If I pass a fixed count into the main NDS "rule_splitter", that one works. But the next failure is at the next NDS trying to construct its count using length(data.nds.rule_splitter.*.inputs.d), which should be a known result based on the original var.rule_count (formerly length(var.rule_set)). When explicitly setting count to length(var.rule_count), it's still breaking downstream (even though the count is known).

Now I've completely fallen down this rabbit hole, and I'm to the point where subsequent list compilation is failing for a plethora of crazy reasons. I'm abandoning this attempt, even though it worked for a while.

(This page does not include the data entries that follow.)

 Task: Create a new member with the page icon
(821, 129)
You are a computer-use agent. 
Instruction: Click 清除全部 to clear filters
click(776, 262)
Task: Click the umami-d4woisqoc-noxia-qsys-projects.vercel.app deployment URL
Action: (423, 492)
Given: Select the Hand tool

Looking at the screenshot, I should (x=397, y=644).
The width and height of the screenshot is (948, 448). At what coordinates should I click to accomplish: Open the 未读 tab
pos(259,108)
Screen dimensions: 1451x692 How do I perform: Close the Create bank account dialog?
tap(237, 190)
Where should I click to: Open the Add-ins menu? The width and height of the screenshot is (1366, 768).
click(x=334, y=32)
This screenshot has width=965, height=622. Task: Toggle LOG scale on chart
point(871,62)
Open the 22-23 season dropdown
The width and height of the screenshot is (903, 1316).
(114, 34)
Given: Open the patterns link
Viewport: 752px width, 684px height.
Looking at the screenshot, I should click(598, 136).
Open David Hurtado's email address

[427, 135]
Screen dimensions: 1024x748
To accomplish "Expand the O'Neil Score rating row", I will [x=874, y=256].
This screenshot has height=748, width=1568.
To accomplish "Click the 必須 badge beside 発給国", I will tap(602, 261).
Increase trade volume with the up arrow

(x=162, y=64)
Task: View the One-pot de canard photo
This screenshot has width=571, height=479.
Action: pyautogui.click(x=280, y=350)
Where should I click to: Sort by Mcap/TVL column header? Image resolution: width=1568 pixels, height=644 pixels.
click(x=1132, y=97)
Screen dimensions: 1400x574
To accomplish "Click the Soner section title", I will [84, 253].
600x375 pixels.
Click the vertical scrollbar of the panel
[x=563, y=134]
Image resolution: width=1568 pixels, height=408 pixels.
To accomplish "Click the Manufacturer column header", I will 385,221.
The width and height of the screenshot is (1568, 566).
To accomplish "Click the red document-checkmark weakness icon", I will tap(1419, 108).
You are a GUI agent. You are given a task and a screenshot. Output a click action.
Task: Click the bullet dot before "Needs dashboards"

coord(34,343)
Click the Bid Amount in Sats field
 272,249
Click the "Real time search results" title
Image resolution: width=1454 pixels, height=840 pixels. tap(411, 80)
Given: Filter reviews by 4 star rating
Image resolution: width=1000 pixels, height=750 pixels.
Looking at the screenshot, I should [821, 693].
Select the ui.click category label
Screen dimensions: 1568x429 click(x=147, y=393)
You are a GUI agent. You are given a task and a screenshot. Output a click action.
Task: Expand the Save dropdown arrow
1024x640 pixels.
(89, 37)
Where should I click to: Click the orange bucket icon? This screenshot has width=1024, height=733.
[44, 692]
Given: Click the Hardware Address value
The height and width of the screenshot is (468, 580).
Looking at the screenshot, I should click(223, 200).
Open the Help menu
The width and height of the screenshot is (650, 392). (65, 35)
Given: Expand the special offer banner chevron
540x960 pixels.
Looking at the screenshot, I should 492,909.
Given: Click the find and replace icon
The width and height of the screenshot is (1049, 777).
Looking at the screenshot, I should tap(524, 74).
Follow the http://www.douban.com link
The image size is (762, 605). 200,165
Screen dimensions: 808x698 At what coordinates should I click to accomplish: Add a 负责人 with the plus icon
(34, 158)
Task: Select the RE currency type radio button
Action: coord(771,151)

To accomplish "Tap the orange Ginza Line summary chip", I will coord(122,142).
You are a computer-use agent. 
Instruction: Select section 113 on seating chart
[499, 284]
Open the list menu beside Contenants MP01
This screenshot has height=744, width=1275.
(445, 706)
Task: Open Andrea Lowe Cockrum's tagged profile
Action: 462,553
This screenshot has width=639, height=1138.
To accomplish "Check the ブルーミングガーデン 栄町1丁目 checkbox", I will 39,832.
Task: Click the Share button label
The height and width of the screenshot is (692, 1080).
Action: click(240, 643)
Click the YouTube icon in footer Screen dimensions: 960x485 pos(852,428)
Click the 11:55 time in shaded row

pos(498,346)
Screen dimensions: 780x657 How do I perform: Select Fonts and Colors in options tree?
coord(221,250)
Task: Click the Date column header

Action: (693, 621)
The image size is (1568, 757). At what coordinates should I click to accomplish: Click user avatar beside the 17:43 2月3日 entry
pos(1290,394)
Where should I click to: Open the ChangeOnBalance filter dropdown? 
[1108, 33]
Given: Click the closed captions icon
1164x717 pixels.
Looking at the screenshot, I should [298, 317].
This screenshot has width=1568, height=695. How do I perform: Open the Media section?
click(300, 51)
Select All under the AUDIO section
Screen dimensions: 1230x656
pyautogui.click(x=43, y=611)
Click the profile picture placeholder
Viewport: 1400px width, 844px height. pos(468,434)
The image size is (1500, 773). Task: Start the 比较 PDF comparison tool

I've also just been bitten by this.

use case, prefix lists. I want to restrict access to a S3 endpoint based on not just the prefix list target in a security group, but also a network ACL. I don't think there's any way of knowing the CIDR block count ahead of time so it needs to be calculated.

I want to add a network rule per CIDR block to allow access to S3. I can't think of a way to get a length value without having to use a computed value. Even accessing a prefix list via a data type still doesn't help.

The example in the docs just directly accessing this list value by index, not very helpful if you don't know how many you need to make.

E.g: the S3 prefix list in europe-west-2 returns three disparate CIDR blocks, you need them all too. as the packages domain for the yum repos is bound to the last CIDR block in that list.

https://www.terraform.io/docs/providers/aws/d/prefix_list.html

Can anyone think of a workaround for this use case?

@zoltrain
Check if you can run only a single target , if you can - run it with the target that creates the CIDRs and later run it in full.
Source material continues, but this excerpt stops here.